● **WHAT YOU ARE ASKED TO DO**: Transfer everything in the listing below, from the line containing "Print the QR code plot" down to the line containing "Where should I click to: Switch", both included. Reduce every click coordinate in the answers by 118, keep the requests unchanged, and leave out the pictures.

● **INPUT MATERIAL**:
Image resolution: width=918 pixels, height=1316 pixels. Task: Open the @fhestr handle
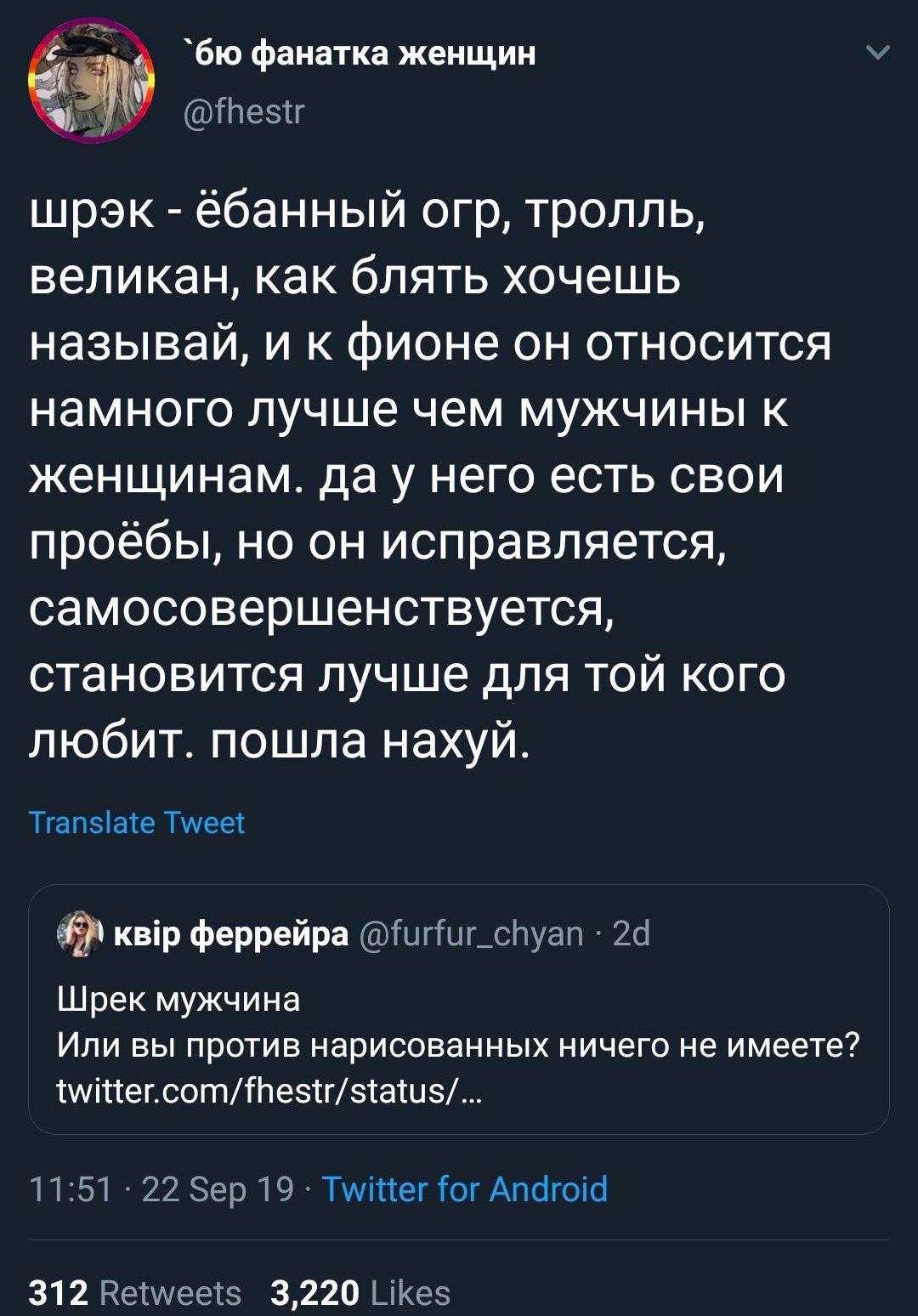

...

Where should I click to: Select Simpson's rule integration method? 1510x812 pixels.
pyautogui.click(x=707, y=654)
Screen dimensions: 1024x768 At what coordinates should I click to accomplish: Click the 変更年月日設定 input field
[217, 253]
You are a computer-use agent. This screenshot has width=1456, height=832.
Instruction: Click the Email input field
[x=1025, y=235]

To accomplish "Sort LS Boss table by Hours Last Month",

* * *

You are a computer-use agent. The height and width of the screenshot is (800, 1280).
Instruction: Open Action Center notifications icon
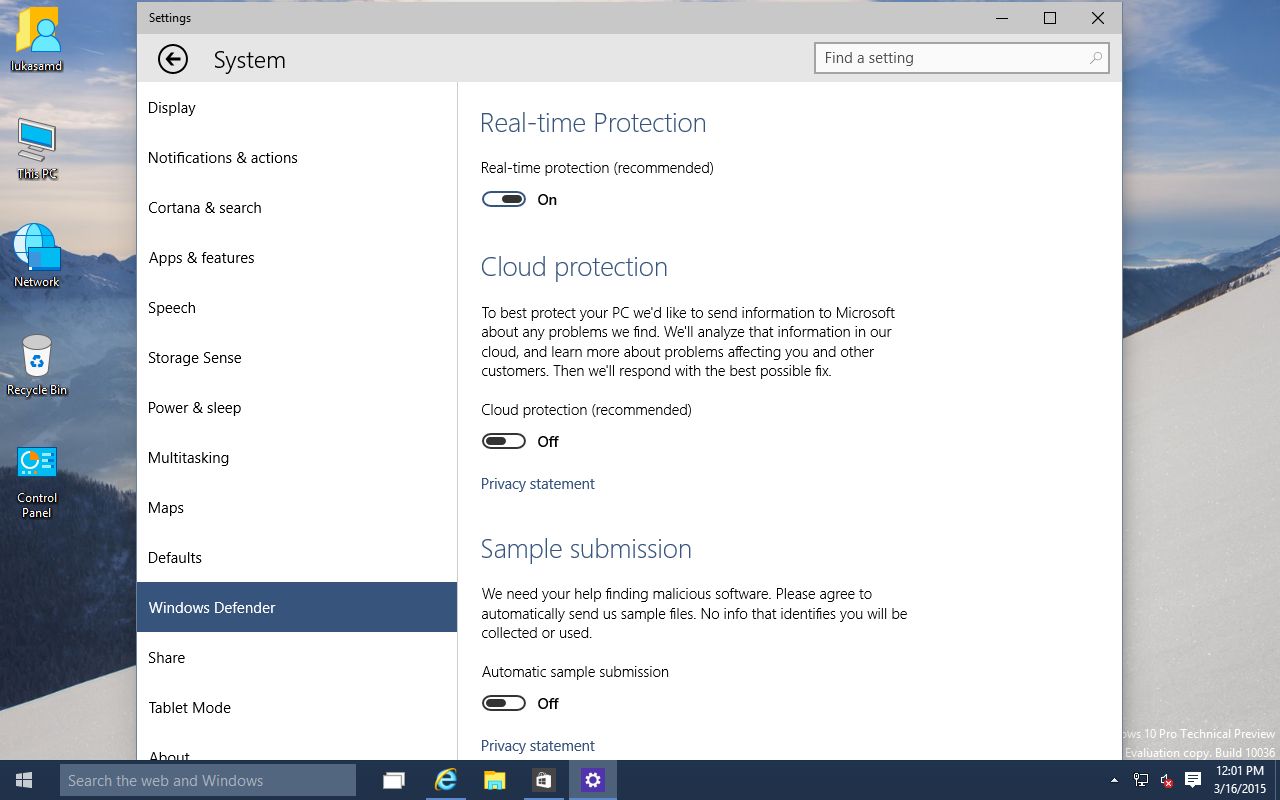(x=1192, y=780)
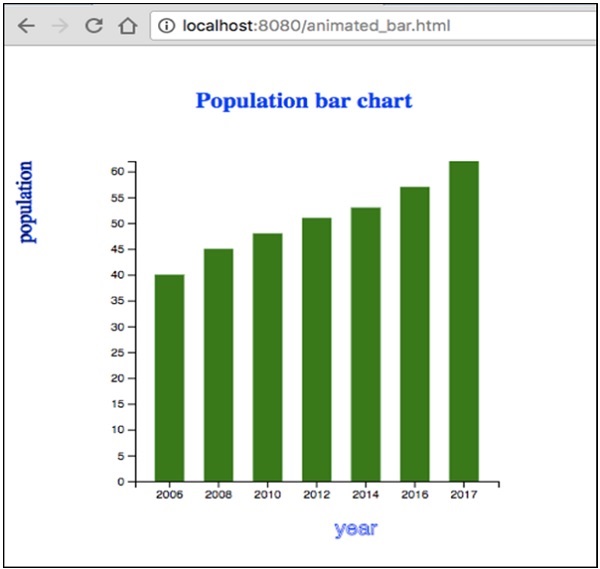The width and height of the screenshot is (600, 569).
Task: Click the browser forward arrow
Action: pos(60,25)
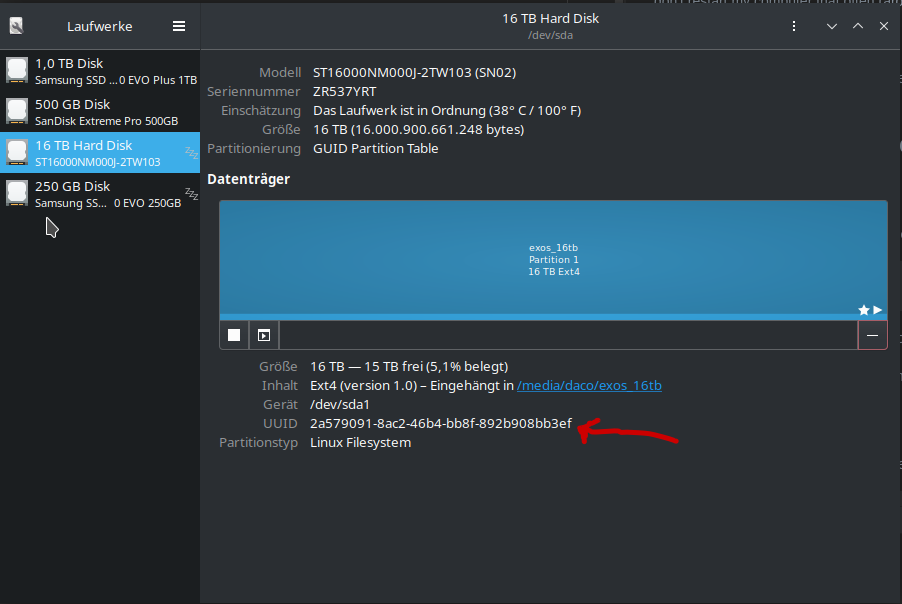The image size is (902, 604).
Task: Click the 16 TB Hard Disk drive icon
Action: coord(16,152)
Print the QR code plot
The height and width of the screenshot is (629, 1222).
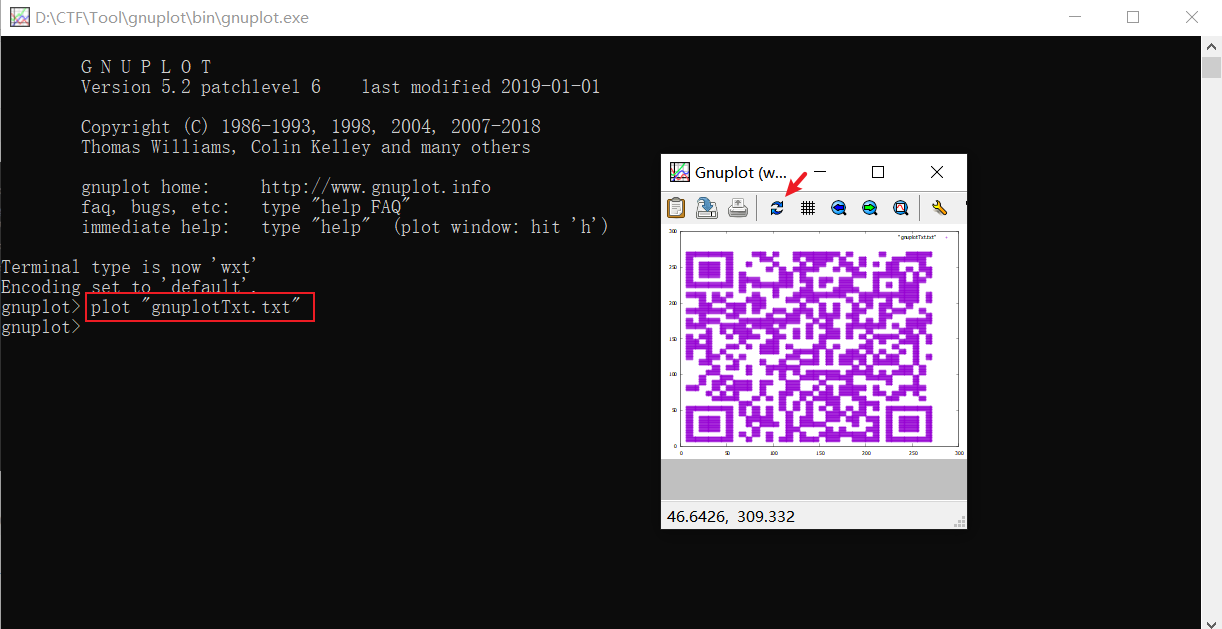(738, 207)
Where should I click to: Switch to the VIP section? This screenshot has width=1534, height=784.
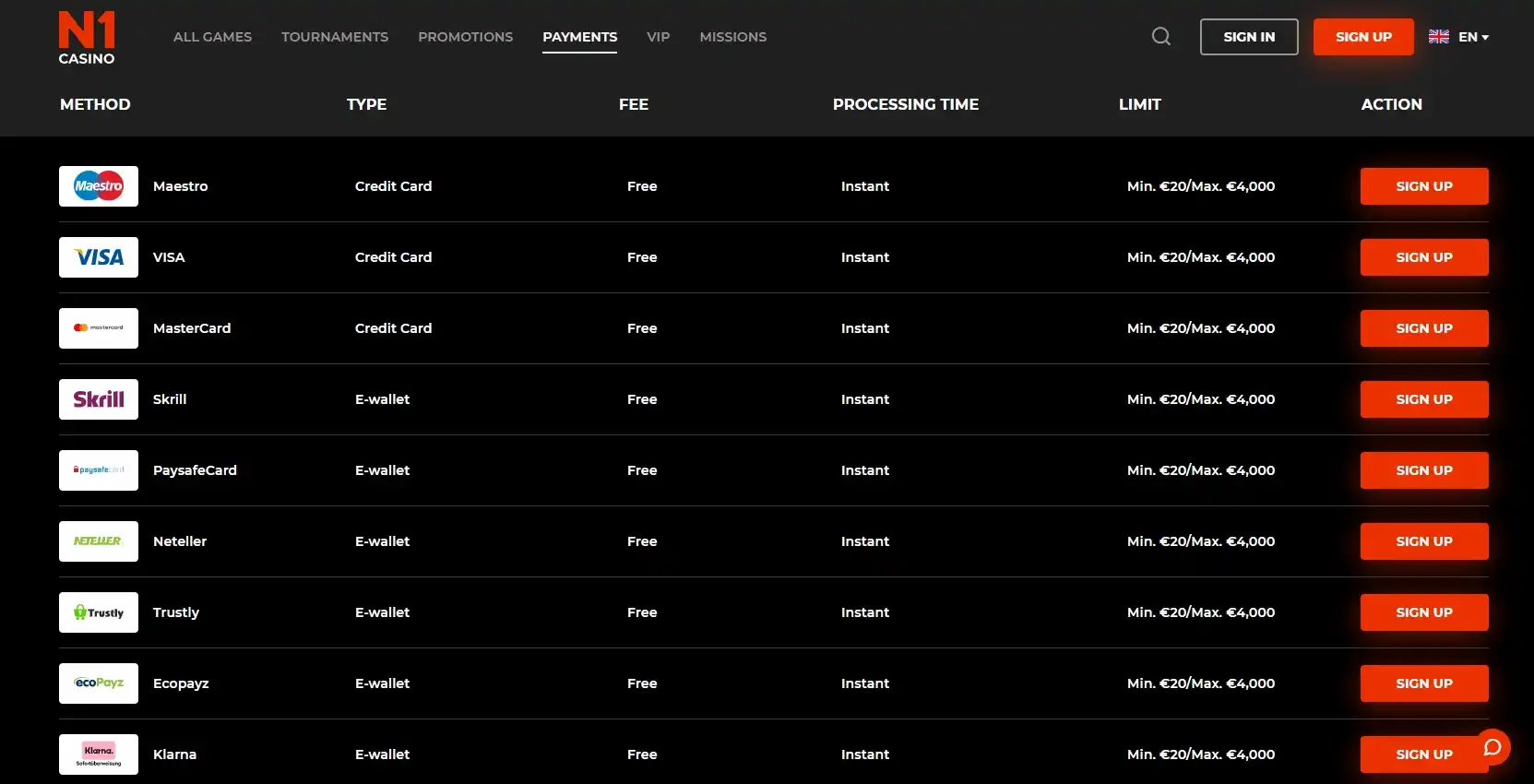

● **EXPECTED ANSWER**:
Print the QR code plot
The height and width of the screenshot is (629, 1222).
(620, 89)
Where should I click to: Switch to the VIP section? This screenshot has width=1534, height=784.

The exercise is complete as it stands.